O. charyophyllacea- flower (note the glands and the
purple stylus)

The root is a thick bulb. From here, small projections (Hausteria) penetrate into the root of the host plants. This happens right after the germination of the seeds.

The cygomorphic flowers are arranged in a single, loose pannicle. All petals are grown together at their base and form a tubular structure. At the apex of the flower, the two upper petals form a large lip, while the other three petals form three, small tips. Such flowers are mostly pollinated by larger insects or even small bird, which have to crawl into the flower for nectar and as a result, they take many pollen with them.

O. charyophyllacea- habitus

The calyx is small and consists of five, free sepals. The flowers have the same color like the rest of the plant. Another interesting detail: the flowers smells like cloves, what is also the reason for the suffix “caryophyllacea”.

In addition, the whole flowers are covered with glands.

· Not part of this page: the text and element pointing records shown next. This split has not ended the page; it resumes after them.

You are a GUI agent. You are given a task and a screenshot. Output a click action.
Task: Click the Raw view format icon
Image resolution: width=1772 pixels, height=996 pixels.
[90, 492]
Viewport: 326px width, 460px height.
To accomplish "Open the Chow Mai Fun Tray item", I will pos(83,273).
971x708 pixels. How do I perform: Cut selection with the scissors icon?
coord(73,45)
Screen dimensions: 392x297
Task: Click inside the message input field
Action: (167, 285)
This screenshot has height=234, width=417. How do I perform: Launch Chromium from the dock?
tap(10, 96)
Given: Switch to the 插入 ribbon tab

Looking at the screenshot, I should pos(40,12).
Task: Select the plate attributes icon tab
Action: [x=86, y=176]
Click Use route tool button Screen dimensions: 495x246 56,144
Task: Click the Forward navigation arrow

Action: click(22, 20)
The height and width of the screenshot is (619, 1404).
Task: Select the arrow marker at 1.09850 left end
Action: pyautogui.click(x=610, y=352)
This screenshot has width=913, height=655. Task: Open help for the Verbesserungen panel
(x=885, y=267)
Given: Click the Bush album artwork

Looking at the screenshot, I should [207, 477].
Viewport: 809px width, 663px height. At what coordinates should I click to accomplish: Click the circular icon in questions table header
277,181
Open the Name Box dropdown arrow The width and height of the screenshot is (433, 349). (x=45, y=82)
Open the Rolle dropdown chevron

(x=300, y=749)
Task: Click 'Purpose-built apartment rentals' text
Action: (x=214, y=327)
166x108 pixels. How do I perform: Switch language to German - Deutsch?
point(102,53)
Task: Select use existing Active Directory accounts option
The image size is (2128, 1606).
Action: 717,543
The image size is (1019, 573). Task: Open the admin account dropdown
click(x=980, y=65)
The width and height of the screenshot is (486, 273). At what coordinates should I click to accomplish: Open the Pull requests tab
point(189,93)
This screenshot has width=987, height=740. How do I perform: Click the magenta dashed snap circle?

 O. caryophyllacea f. citrina  -

Flowering time is between Mai and July, which makes O. caryophllacea to one of the earliest blooming members of the Orobanchaceae in Europe. The seeds are very small and only about half a centimeter in diameter. 

O. caryophyllacea f. citrina - flowers
(in contrast to the main species, the stylus is yellow and
not purple)
The specific host of O. caryophyllacea are plants from the Genus Galium from the Rubiaceae. By its Hausteria, the parasite robs water from the host and reduces its quality of live. So, O. caryophyllacea is also known as “galium-strangler”.

1.2) Orobanche caryophyllacea f. citrina A. Dietr.

This is a more rare subspecies of O. caryophyllacea, but it's anatomically the same plant. However, the most distinctive difference between the main species and O. caryophyllacea f. citrina A. Dietr. is the color. As you can see on my picture, the flowers and the stalk of the subspecies has a golden yellow color. So, it looks more spectacular than O. caryophyllacea.

O. caryophyllacea f. citrina -

The exact reason for this contrasting color isn't clear. In my opinion, it's a mutation of the Genes, which are responsible for the pigmentation. This is the most obvious solution for me.

2) Distribution & Ecology

Members of the Orobanchaceae can be found all over the world. However, the most genera are native to the temperate regions of the old world (Europe and Asia). Due the high specification towards their hosts, the distribution also depends a little bit on the distribution of the host.

such a meadow is a typical habitat for
O. caryophyllacea

O. caryophyllacea (and Orobanche caryophyllacea f. citrina A. Dietr.) are native to Europe and Western Asia. It prefers warm places on lime and a nutrient-rich soil. The species can be found on warm, dry meadows (this is a special kind of biotop, which is called “Trockenrasen” in German) and sunny shrubberies along paths.